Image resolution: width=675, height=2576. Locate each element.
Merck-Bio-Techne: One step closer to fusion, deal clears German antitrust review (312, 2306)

...

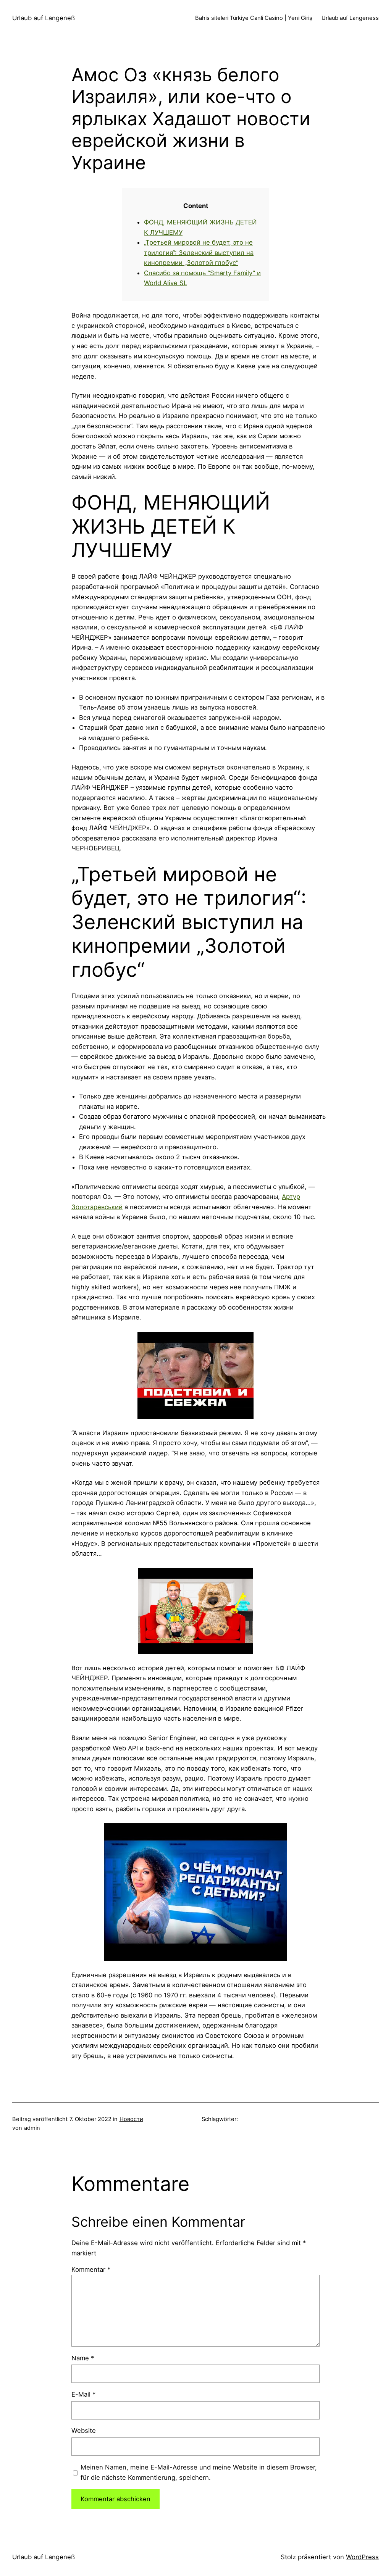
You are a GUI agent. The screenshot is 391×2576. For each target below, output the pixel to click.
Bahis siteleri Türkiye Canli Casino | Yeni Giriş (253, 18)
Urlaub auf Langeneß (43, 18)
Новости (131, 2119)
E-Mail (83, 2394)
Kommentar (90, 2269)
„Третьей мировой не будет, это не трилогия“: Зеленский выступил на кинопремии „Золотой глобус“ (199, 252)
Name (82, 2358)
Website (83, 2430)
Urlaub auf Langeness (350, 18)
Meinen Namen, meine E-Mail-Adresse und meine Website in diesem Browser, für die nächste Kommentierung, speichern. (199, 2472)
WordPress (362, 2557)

* * *

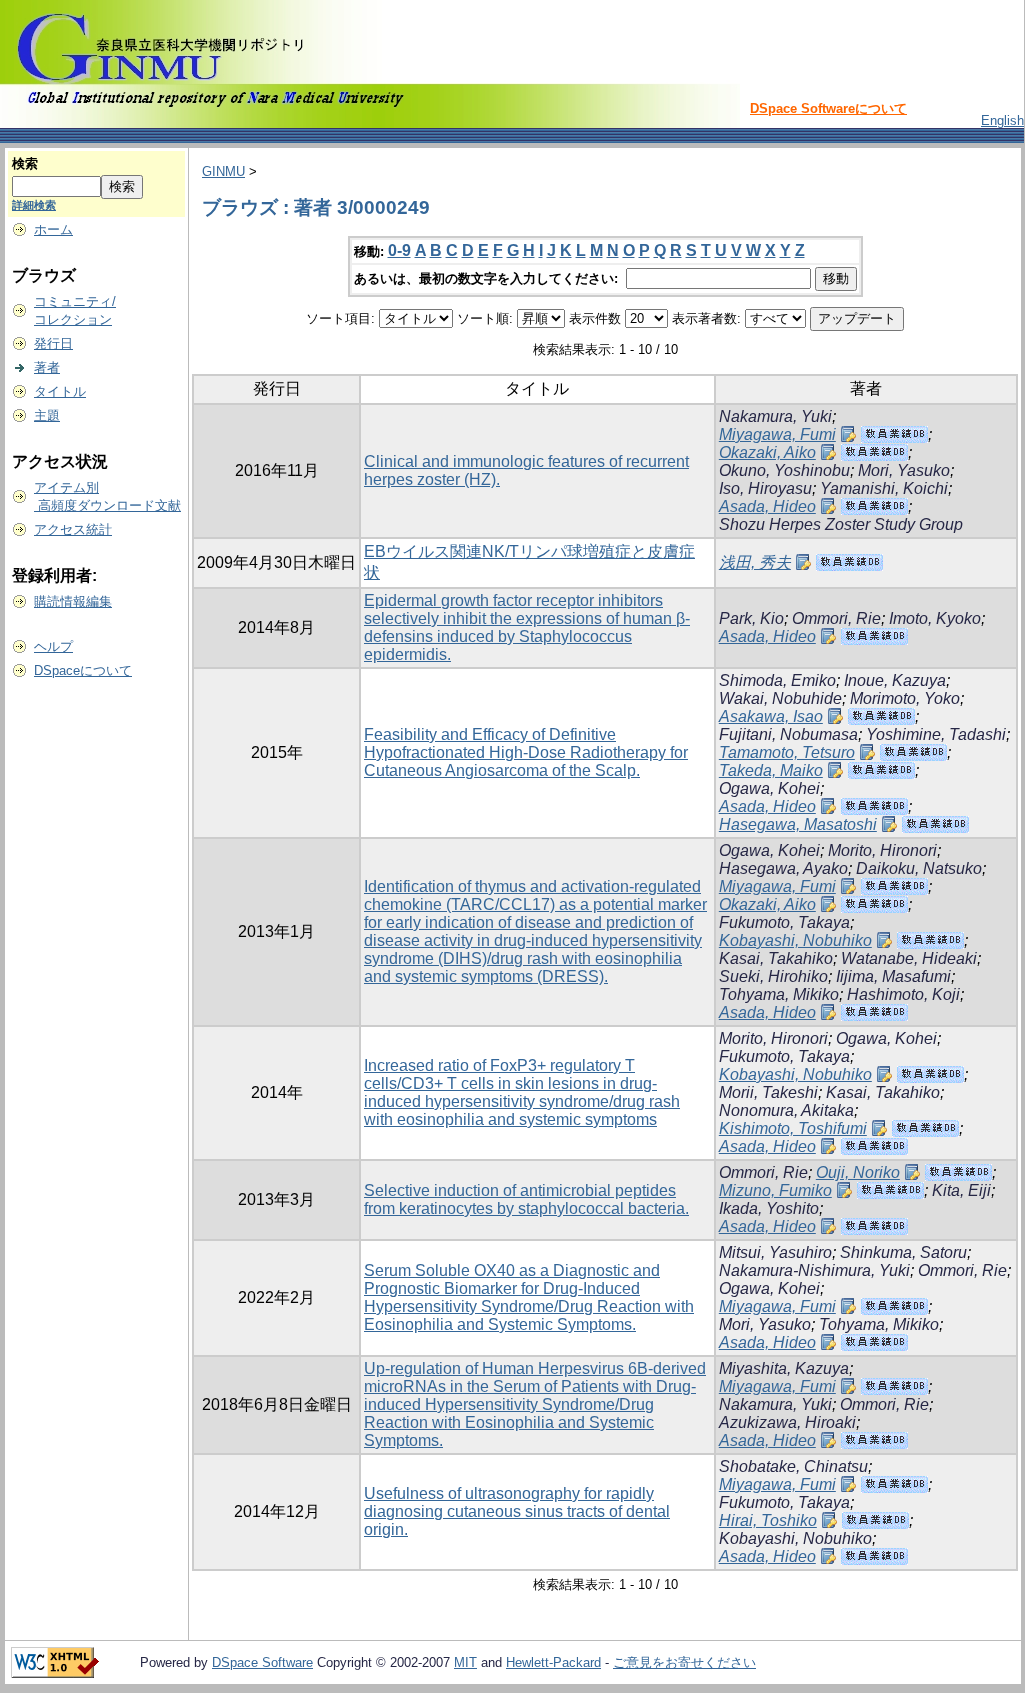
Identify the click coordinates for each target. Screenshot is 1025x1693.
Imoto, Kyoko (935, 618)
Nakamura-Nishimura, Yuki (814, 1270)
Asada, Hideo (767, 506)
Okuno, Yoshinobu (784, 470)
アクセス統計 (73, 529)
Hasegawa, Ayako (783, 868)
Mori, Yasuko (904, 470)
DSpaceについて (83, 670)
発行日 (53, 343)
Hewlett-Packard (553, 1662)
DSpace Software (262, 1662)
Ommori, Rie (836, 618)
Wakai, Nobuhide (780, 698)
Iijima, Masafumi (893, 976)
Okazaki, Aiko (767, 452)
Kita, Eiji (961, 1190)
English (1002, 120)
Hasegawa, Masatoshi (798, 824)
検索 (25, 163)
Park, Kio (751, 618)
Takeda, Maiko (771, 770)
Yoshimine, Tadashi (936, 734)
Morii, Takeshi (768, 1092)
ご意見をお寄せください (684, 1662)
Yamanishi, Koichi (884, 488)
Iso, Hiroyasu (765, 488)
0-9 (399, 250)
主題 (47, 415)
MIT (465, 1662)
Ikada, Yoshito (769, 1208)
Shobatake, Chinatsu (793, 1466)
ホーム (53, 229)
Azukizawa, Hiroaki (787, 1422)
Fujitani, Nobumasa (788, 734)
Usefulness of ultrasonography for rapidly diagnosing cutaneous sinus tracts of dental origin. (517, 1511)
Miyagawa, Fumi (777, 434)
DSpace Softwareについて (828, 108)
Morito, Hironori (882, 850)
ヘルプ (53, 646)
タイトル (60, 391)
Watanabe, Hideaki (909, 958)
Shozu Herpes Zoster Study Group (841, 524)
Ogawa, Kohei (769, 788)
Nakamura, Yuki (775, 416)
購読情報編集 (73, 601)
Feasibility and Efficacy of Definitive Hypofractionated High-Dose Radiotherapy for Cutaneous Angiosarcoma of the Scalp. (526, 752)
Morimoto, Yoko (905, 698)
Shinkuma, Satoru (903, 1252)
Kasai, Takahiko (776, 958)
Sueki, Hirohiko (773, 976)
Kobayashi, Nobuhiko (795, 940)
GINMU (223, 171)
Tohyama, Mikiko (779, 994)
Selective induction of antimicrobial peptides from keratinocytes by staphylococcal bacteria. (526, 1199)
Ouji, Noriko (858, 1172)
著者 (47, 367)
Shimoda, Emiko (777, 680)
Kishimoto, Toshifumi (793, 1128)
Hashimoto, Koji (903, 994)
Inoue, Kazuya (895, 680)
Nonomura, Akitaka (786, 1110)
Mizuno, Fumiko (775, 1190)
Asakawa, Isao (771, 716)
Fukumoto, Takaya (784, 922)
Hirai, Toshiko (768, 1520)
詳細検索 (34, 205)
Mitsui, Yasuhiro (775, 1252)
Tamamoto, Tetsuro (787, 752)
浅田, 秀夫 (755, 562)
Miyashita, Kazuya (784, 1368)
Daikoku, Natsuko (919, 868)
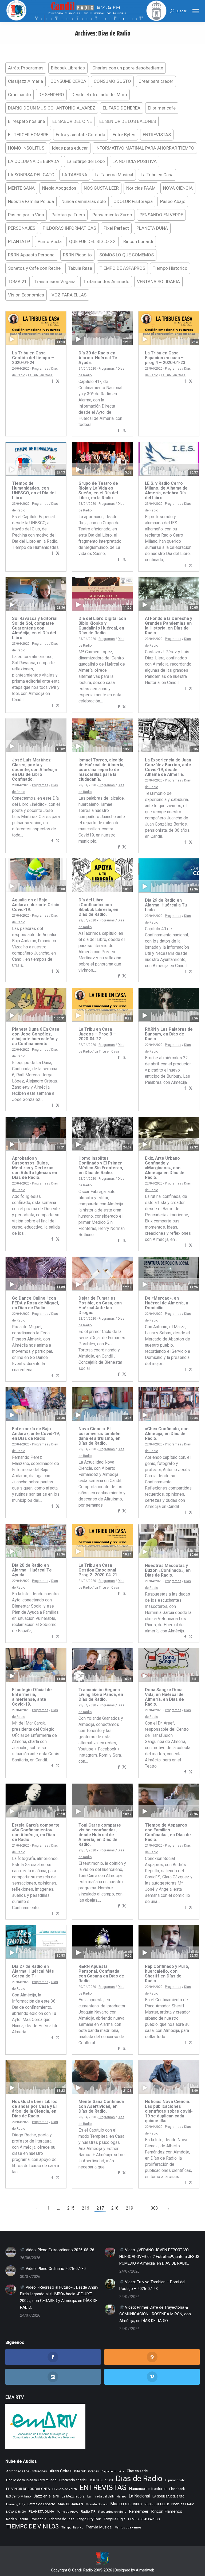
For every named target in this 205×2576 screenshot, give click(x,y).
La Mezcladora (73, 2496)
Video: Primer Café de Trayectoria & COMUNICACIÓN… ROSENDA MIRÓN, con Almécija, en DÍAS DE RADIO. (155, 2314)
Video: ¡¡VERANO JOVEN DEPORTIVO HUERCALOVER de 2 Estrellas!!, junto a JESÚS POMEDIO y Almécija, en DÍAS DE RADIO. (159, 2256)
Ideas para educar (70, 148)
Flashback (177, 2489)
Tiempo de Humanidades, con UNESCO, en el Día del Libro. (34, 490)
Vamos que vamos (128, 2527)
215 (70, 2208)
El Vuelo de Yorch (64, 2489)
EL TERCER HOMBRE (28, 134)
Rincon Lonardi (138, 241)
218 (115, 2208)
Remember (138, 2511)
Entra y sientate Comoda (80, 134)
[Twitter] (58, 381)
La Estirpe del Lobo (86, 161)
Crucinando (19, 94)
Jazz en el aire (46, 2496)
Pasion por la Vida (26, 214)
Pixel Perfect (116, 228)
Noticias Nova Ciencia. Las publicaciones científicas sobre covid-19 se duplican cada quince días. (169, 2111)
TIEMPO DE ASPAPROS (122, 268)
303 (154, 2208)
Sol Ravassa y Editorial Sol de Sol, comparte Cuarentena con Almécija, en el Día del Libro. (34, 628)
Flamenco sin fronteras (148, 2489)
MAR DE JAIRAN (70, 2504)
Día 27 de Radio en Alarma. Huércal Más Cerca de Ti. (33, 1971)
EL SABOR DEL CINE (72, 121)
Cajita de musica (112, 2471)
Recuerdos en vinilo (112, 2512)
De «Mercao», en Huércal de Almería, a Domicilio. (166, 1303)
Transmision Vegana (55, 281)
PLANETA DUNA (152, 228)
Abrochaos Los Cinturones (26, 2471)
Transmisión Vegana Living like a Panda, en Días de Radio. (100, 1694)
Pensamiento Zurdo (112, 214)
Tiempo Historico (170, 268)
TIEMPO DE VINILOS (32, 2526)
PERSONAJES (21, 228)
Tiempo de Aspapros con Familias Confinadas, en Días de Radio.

▸ WHAT YOU ARE ASKED TO DO: Only the lines above starting with the one with "Website (83, 2430)" and going through the one with "WordPress (362, 2557)" are to be copied, word for word and with both ends kept.

▸ RESPONSE FOR THIS EXERCISE:
Website (83, 2430)
Urlaub auf Langeness (350, 18)
Meinen Namen, meine E-Mail-Adresse und meine Website in diesem Browser, für die nächste Kommentierung, speichern. (199, 2472)
WordPress (362, 2557)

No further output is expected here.